Carlos Thadeu de Freitas Filho, economista-chefe da Ativa Investimentos, já previa avanço de 2,9% da inflação em 2020 há cerca de um mês e meio. Com a decepção sobre a alta do PIB no último trimestre de 2019 e indícios de desaceleração no começo do ano, já era de se esperar que a inflação de serviços, que representa cerca de 35% do IPCA e é bastante  relacionada à atividade, encerraria o ano mais perto de 3%, diz Freitas Filho.

Recentemente, a corretora rebaixou sua estimativa para a alta do IPCA no ano a 2,5%, incorporando “ajustes marginais” em setores nos quais o medo do vírus deve segurar reajustes. A princípio, os preços com maior potencial de redução seriam os de passagens aéreas e recreação, aponta o economista, mas os serviços como um todo tendem a ser afetados.

Freitas Filho segue prevendo inflação de 3% para os serviços no ano. Numa hipótese mais drástica, com aumento de 2% neste conjunto de preços, o IPCA também subiria 2% no período, calcula. “No domingo, os shoppings já estavam totalmente vazios. Certamente os preços vão ceder.” Neste quadro, avalia, o Copom deve cortar a Selic em 0,75 ponto nesta semana.

O cenário está muito incerto, pondera Alfredo Binnie, economista da gestora Kapitalo, mas as commodities mostraram depreciação mais forte do que o real ante o dólar. “Pode ter algum problema de oferta por causa do vírus, mas a princípio vai ser mais que compensado pela queda de demanda”, diz Binnie, que estima alta de 2,6% para o IPCA em 2020.

Para Renato Pascon, gestor de renda fixa e multimercado da Franklin Templeton, uma “tempestade perfeita” deve derrubar a inflação brasileira no ano para abaixo de 3%, ou até mais perto de 2,5%. Além do colapso nos preços de petróleo e da atividade fraca, Pascon menciona que o volume de chuvas entre o fim do ano passado e o começo de 2020 ficou acima da média, levando a revisões para baixo nos preços de energia.

Segundo Pascon, os preços de proteína animal são outro fator de alívio para o IPCA. O Brasil aumentou muito a oferta para sanar a demanda da China em razão da peste suína que afetou o país. “Mas a demanda não aumentou tanto quanto os chineses esperavam, e agora está sobrando oferta com muita produção”, explicou.

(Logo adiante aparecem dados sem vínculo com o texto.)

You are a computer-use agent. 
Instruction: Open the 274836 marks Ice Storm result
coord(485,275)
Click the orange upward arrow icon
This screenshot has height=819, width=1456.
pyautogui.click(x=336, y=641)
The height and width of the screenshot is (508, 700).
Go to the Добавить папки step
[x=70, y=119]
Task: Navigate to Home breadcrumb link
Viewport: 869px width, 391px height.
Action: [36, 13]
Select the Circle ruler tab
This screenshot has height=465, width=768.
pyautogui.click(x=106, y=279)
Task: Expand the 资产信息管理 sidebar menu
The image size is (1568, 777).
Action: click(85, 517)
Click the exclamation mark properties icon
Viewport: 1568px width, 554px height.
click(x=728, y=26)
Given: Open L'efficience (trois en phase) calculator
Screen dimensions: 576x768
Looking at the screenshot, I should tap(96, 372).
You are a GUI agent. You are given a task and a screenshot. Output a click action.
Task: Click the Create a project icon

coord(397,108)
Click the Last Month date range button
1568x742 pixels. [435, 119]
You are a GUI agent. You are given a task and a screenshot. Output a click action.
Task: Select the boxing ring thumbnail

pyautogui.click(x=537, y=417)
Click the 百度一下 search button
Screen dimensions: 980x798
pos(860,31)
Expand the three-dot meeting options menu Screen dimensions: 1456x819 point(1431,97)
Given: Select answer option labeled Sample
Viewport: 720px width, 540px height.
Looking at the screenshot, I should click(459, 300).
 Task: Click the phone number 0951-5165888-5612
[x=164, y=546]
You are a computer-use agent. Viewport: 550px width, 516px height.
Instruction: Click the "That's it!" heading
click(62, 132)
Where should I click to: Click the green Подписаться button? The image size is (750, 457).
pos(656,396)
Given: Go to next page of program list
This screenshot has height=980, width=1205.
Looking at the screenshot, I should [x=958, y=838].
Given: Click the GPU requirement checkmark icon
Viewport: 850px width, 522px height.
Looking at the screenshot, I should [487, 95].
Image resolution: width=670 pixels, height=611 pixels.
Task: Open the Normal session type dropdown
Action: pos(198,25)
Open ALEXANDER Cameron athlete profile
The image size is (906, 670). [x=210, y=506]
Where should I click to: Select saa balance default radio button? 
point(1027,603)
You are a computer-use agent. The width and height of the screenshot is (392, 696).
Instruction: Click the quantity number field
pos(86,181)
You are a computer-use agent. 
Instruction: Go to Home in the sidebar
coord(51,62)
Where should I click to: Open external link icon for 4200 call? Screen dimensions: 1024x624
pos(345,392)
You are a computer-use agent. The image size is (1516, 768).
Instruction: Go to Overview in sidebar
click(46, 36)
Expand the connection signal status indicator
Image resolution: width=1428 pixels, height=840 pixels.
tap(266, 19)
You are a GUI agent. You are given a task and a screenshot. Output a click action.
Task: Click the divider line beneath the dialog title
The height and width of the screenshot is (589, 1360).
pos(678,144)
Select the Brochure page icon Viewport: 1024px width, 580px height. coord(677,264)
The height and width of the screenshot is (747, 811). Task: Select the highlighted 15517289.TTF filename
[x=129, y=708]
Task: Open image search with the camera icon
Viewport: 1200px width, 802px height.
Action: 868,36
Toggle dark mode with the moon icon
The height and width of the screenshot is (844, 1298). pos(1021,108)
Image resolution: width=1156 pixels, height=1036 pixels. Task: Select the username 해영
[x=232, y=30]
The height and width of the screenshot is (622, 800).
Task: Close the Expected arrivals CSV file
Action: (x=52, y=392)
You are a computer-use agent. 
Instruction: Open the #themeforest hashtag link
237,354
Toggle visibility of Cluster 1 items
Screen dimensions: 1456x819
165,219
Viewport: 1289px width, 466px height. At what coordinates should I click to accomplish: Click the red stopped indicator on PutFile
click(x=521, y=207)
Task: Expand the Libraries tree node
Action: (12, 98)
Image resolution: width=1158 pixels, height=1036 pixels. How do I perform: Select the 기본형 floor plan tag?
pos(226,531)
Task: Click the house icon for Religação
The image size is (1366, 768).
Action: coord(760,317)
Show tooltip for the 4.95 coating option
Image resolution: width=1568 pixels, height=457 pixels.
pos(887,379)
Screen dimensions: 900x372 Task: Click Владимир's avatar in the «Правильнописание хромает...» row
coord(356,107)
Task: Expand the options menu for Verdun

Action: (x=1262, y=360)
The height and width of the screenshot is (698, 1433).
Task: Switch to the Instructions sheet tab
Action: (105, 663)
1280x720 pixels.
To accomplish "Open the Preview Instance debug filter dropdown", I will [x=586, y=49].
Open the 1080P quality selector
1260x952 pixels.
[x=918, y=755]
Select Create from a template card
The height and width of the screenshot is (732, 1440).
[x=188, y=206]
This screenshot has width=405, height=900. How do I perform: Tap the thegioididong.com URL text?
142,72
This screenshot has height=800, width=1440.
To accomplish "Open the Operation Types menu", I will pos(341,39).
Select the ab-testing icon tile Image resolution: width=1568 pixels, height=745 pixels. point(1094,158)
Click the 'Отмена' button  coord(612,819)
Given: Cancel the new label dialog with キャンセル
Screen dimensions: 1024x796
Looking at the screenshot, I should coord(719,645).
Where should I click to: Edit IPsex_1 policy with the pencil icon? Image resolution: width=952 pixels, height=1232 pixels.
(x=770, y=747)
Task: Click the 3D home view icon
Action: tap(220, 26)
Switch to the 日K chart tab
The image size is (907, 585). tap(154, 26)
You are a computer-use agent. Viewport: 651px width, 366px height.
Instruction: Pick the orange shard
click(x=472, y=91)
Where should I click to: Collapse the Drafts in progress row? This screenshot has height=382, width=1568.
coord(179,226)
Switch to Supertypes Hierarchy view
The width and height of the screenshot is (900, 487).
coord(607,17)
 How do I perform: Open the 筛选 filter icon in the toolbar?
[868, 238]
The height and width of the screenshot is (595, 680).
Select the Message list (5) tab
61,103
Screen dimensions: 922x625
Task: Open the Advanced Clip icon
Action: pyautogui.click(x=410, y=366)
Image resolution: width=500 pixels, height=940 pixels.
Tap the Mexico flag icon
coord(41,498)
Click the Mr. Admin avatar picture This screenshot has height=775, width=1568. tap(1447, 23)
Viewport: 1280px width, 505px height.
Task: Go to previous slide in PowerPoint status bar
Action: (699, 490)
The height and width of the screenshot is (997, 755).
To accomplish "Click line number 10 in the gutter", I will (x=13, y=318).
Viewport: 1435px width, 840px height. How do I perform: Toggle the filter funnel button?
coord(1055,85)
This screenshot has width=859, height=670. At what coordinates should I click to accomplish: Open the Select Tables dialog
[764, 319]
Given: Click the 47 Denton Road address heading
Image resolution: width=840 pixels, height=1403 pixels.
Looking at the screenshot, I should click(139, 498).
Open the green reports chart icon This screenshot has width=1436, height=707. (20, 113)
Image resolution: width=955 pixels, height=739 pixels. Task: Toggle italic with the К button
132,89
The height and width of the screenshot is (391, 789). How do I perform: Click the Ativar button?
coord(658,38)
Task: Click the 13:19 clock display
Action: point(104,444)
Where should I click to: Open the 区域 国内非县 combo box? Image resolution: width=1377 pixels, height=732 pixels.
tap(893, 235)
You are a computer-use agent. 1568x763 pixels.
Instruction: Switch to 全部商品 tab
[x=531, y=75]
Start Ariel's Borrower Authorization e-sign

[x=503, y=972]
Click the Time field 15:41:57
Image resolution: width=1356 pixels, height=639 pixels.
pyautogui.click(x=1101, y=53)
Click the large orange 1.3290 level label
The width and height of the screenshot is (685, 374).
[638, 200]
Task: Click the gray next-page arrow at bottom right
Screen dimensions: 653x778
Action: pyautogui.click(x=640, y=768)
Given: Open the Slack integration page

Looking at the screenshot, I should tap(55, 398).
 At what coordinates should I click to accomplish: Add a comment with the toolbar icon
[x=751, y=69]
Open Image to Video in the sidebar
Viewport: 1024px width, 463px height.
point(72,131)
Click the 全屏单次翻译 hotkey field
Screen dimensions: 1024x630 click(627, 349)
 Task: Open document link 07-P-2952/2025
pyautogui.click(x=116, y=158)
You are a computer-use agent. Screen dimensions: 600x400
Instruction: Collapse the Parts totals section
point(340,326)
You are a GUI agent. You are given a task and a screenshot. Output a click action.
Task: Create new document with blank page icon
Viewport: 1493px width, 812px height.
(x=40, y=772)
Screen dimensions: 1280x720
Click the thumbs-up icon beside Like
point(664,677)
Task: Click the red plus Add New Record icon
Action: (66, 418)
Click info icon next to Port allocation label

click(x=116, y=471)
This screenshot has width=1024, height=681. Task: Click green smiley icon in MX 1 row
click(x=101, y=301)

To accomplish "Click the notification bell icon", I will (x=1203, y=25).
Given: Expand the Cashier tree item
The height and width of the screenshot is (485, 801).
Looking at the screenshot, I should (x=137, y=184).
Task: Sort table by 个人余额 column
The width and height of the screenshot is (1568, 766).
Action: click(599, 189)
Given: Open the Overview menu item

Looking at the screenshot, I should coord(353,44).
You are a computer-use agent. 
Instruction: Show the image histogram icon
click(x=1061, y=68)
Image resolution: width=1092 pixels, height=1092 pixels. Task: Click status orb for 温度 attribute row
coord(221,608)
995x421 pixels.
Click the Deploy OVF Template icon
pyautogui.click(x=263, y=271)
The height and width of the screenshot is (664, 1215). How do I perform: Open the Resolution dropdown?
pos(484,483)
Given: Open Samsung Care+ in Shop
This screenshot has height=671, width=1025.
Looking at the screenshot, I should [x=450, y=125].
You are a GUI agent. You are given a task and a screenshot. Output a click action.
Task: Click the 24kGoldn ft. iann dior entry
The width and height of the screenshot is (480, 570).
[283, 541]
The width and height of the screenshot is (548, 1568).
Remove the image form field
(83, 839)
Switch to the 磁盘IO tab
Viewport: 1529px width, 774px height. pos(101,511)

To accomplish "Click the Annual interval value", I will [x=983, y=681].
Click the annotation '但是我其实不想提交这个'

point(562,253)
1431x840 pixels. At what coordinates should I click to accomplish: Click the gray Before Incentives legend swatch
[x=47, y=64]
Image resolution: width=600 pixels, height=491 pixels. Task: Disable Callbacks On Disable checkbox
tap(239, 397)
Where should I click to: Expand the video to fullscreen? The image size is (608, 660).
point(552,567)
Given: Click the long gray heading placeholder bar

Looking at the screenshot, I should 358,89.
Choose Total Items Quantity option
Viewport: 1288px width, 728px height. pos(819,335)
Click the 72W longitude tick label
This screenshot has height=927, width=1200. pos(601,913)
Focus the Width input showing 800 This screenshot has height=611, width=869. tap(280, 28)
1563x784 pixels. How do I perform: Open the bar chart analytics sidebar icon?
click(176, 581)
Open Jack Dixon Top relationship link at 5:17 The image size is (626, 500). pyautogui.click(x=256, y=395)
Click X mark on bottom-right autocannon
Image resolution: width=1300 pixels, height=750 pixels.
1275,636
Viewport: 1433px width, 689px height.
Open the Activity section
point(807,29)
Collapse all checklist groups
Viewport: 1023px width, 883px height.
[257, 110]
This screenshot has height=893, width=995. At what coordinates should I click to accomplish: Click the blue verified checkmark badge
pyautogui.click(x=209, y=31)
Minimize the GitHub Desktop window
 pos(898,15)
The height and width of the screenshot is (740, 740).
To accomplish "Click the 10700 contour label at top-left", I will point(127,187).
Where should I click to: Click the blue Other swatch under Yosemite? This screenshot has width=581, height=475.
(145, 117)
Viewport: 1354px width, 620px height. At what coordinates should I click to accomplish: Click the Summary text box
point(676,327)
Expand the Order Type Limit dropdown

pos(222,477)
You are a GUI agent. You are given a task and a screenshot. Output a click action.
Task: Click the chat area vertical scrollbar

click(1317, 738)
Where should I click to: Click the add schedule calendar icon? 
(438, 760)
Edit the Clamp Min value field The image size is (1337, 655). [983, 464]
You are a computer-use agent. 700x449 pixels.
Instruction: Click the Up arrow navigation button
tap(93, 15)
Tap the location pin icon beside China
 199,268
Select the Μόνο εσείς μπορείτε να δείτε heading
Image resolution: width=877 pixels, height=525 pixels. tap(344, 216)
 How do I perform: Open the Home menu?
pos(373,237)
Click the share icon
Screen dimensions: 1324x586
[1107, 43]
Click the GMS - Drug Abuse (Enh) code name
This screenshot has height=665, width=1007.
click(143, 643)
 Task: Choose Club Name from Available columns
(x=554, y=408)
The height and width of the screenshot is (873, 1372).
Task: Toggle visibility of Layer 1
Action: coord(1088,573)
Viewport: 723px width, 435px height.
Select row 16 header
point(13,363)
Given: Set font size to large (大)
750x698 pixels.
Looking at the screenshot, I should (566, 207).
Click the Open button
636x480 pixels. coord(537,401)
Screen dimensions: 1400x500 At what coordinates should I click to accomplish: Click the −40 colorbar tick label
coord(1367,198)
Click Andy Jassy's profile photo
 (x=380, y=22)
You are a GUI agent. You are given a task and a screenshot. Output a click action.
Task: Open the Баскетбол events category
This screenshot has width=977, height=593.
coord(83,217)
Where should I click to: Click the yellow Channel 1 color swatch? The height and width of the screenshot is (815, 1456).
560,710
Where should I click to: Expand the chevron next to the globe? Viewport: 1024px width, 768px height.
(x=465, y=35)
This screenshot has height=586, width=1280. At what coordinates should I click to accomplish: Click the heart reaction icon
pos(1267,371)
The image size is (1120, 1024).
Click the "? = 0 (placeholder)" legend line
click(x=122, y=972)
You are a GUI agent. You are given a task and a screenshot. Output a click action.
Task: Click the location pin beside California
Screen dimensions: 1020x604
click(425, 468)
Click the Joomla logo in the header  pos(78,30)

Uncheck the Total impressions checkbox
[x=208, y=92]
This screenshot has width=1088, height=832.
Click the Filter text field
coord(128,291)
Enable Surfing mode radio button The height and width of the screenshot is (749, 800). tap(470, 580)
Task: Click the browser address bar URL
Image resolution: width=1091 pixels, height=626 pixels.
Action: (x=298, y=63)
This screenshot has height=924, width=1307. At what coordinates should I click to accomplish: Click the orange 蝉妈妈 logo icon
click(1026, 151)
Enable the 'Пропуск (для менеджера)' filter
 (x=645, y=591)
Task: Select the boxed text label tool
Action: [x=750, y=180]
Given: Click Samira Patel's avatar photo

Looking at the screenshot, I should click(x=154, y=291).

O economista-chefe do banco Fibra, Cristiano Oliveira, cortou a previsão para a alta do IPCA em 2020 em 0,3 ponto, a 2,6%. Em sua visão, os impactos da covid-19 sobre a economia são “recessivos e desinflacionários”. Tendo em vista que há riscos de que o IPCA fique abaixo de 2,5%, o Copom deveria adotar uma estratégia agressiva, diz Oliveira, que espera corte de um ponto na taxa básica de juros.

Os economistas do ASA Bank concordam com a avaliação de que o coronavírus tem efeito de baixa sobre o IPCA. A projeção para a alta da inflação oficial neste ano, de 2,7%, “tem boa chance de ser revista para abaixo do piso da meta, com impactos negativos na projeção de 2021, atualmente em 3,5%”, afirmam.